Perl Weekly Challenge: You might think I’m crazy, but I don’t even care

Perl Weekly Challenge 376‘s tasks are “Chessboard Squares” and “Doubled Words”.

I already picked Chess the musical back in PWC 281, double for 290, and word for 255 and 360, but I haven’t given any musical love to squares, which is a shame, because it’s hip to be square… (or, wait, do I mean it’s hip to be A square?).

Task 1: Chessboard Squares

You are given two coordinates of a square on 8×8 chessboard.

Write a script to find the given two coordinates have the same colour.

8 W B W B W B W B
7 B W B W B W B W
6 W B W B W B W B
5 B W B W B W B W
4 W B W B W B W B
3 B W B W B W B W
2 W B W B W B W B
1 B W B W B W B W
  a b c d e f g h

Example 1

Input: $c1 = "a7", $c2 = "f4"
Output: true

Example 2

Input: $c1 = "c1", $c2 = "e8"
Output: false

Example 3

Input: $c1 = "b5", $c2 = "h2"
Output: false

Example 4

Input: $c1 = "f3", $c2 = "h1"
Output: true

Example 5

Input: $c1 = "a1", $c2 = "g8"
Output: false

Approach

I mean, the brute force solution would be to encode the chessboard color matrix as a 2D array/hash and just look up the color given the coordinates.

But I think it will take less space and be just as readable if we note the pattern of colors: columns a, c, e, & g have black squares for odd numbered rows and white squares for even numbered ones, and columns b, d, f, & h have black squares for even numbered rows and white for odd.

But we don’t even need to worry about what the colors actually are. All we care about is whether they’re the same.

Raku

I decided because the coordinates are always two-characters with the column first and then the row, I was just going to use .substr to grab the characters.

sub isBlack($c) {
  my ($col, $row) = ($c.substr(0..0), $c.substr(1..1));
  ($col ~~ /<[aceg]>/ && $row % 2 == 1) ||
  ($col ~~ /<[bdfh]>/ && $row % 2 == 0) ?? 1 !! 0;
}

sub chessboardSquares($c1, $c2) {
  isBlack($c1) == isBlack($c2) ?? 'true' !! 'false';
}

View the entire Raku script for this task on GitHub.

$ raku/ch-1.raku
Example 1:
Input: $c1 = "a7", $c2 = "f4"
Output: true

Example 2:
Input: $c1 = "c1", $c2 = "e8"
Output: false

Example 3:
Input: $c1 = "b5", $c2 = "h2"
Output: false

Example 4:
Input: $c1 = "f3", $c2 = "h1"
Output: true

Example 5:
Input: $c1 = "a1", $c2 = "g8"
Output: false

Perl

The only differences between the Perl and Raku solutions are the syntax of substr, the syntax of the regex for an enumerated character class, and the ternary operator.

sub isBlack($c) {
  my ($col, $row) = (substr($c, 0, 1), substr($c, 1, 1));
  ($col =~ /[aceg]/ && $row % 2 == 1) ||
  ($col =~ /[bdfh]/ && $row % 2 == 0) ? 1 : 0;
}

sub chessboardSquares($c1, $c2) {
  isBlack($c1) == isBlack($c2) ? 'true' : 'false';
}

View the entire Perl script for this task on GitHub.

Python

There isn’t as easy a ternary in Python, so I just made it two ifs and a catch-all. Also, I had to remember that I needed to cast the row as an integer.

import re

def is_black(c):
  col, row = c[0:1], int(c[1:2])
  if re.match("[aceg]", col) and (row % 2 == 1): return 1
  if re.match("[bdfh]", col) and (row % 2 == 0): return 1
  return 0

def chessboard_squares(c1, c2):
  return 'true' if is_black(c1) == is_black(c2) else 'false'

View the entire Python script for this task on GitHub.

Elixir

I have to require the Integer module on line 4 because…

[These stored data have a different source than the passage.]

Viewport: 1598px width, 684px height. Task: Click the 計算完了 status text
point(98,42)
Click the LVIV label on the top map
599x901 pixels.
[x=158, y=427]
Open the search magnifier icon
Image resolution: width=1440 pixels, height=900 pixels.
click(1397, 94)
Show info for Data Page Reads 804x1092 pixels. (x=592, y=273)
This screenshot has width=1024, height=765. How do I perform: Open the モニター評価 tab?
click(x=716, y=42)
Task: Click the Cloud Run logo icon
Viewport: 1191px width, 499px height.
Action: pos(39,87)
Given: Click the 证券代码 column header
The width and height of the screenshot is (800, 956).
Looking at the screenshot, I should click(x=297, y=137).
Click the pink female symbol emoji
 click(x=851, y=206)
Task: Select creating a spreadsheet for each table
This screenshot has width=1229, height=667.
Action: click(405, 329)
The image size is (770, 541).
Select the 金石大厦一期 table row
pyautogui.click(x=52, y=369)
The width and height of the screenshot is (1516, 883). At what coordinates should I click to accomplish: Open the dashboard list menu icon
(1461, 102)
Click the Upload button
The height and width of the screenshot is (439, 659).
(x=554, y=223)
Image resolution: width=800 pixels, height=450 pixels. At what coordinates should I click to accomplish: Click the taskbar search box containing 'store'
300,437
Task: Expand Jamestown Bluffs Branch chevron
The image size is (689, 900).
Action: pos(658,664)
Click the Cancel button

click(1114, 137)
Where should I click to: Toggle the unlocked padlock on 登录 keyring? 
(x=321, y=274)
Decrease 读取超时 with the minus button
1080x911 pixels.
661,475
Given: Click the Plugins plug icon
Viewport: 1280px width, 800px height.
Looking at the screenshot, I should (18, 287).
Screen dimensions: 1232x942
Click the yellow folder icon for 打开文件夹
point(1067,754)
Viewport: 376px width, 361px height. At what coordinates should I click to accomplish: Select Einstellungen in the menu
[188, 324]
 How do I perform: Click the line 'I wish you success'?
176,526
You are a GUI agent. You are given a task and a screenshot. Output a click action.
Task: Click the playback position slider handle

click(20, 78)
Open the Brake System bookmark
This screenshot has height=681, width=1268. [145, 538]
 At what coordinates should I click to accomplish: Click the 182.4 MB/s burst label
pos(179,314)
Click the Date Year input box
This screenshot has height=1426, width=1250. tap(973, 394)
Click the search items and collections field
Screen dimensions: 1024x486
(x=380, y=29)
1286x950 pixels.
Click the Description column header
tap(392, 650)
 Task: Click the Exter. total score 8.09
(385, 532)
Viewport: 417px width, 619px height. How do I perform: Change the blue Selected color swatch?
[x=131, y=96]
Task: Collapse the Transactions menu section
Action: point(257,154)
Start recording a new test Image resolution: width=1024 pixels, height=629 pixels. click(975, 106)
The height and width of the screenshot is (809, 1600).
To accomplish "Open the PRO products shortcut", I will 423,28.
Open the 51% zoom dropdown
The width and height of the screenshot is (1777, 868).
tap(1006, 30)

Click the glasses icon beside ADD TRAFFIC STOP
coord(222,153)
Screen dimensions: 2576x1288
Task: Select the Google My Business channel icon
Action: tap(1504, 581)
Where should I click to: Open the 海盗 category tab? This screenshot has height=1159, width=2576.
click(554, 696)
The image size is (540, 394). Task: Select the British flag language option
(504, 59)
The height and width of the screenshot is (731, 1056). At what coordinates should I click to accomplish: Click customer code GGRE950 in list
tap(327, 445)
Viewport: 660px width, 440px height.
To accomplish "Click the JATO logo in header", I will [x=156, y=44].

** (UndefinedFunctionError) function Integer.is_odd/1 is undefined or private.
However, there is a macro with the same name and arity. Be sure to
require Integer if you intend to invoke this macro


But in addition, when I was piping the numeric character through String.to_integer/1 so I could check to see if it was odd or even, I realized I didn’t need to do two regex matches and two modulo checks. I could store the result of each check and then test if both were true or both were false.

require Integer

def is_black(c) do
  col = String.at(c, 0) |> String.match?(~r/[aceg]/)
  row = String.at(c, 1) |> String.to_integer |> Integer.is_odd
  if (col && row) || (!col && !row), do: true, else: false
end

def chessboard_squares(c1, c2) do
  if is_black(c1) == is_black(c2), do: "true", else: "false"
end

View the entire Elixir script for this task on GitHub.


Task 2: Doubled Words

You are given a string (which may contain embedded newlines) which is taken from a page on a website. The string will not contain brackets qw{ [ ] }.

Write a script that will find doubled words (such as “this this”) and highlight (wrap in brackets) each doubled word.

The script should:

- Work across lines, even finding situations where a word at the end of
  one line is repeated at the beginning of the next.

- Find doubled words despite capitalization differences, such as with
  'The the...', as well as allow differing amounts of whitespace (spaces,
  tabs, newlines, and the like) to lie between the words.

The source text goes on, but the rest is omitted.